The process involved in bone loss in HIV-seropositive women is complex and multifactorial. There are factors related to the infection itself, such as the occurrence of a chronic inflammatory process, with a direct action of the virus in the activation and differentiation of osteoblasts and in osteoclast inactivation [18]. The use of HAART and the presence of common risk factors associated with the aging process in HIV seropositive and seronegative women may also play a role [32, 33]. HIV-seropositive women may not have kept habits that favor the maintenance of bone density and quality, such as physical exercise and good eating habits. In addition, many women acquire HIV at a young age, which may impair the acquisition of peak bone mass [3436].

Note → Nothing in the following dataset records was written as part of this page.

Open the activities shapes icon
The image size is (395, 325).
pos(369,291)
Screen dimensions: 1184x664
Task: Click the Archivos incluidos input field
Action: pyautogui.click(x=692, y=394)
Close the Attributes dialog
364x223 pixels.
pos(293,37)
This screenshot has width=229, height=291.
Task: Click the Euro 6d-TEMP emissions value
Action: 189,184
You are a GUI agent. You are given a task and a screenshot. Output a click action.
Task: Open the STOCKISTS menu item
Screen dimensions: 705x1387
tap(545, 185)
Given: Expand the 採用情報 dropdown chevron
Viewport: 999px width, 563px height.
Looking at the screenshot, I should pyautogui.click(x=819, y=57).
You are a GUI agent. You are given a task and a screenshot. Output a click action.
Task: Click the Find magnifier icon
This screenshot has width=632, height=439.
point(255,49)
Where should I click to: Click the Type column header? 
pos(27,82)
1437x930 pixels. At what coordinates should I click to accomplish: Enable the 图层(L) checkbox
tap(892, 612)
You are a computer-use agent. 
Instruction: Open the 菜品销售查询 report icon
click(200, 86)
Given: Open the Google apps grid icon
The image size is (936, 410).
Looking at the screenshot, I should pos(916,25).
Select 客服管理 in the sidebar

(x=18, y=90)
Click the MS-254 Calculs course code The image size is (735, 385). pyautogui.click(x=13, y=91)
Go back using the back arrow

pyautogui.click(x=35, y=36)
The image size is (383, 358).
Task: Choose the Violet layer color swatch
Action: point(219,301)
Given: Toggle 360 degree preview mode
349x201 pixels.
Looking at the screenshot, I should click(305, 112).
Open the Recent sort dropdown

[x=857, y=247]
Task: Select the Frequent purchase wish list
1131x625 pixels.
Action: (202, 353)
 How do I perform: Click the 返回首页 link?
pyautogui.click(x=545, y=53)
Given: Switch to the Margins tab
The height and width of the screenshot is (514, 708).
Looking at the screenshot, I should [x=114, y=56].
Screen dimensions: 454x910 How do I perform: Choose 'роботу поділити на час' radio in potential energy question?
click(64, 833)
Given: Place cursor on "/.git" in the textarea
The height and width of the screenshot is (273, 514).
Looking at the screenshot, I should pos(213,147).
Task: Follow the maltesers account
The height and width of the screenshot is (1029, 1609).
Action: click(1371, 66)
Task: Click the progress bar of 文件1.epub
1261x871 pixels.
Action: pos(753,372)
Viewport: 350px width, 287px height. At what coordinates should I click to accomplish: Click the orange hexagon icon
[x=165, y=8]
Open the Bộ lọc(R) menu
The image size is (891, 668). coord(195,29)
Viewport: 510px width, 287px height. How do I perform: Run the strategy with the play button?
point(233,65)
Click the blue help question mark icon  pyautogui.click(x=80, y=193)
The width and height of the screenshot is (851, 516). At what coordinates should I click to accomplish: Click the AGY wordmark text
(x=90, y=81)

This study has limitations. It is a cross-sectional study, so causal relationships cannot be attributed. There were differences between the groups of HIV seropositive and seronegative women that undermined the homogeneity of the samples; however, these differences were controlled for in the multivariate analysis. There is also the possibility of bias being present in some questions, which may have affected the answers of HIV-seropositive women as they may not have wanted to feel socially excluded. As a result, we may have underestimated some risk factors and environmental behaviors.

Conclusion

In this population, HIV-seropositive women, on long-term HAART and in good immunological conditions, exhibited BMD that is similar to non-infected women despite having lower weight and more likely to being addicted to alcohol and cigars. In the post-HAART era, there is an increasingly longer survival of infected HIV women. Thus, there is a greater concern about comorbidities resulting from aging within the well-controlled HIV population like low bone mass. Therefore, it is important to identify not only factors inherent to the infection that may interfere with bone metabolism but also the traditional risk factors linked to osteoporosis. Few studies have addressed specific strategies for prevention of osteoporosis at the time of diagnosis of HIV infection and the beginning of HAART. The establishment of appropriate measures, both preventive and therapeutic, can help reduce the risk of fractures and their consequences in this group of HIV-infected women.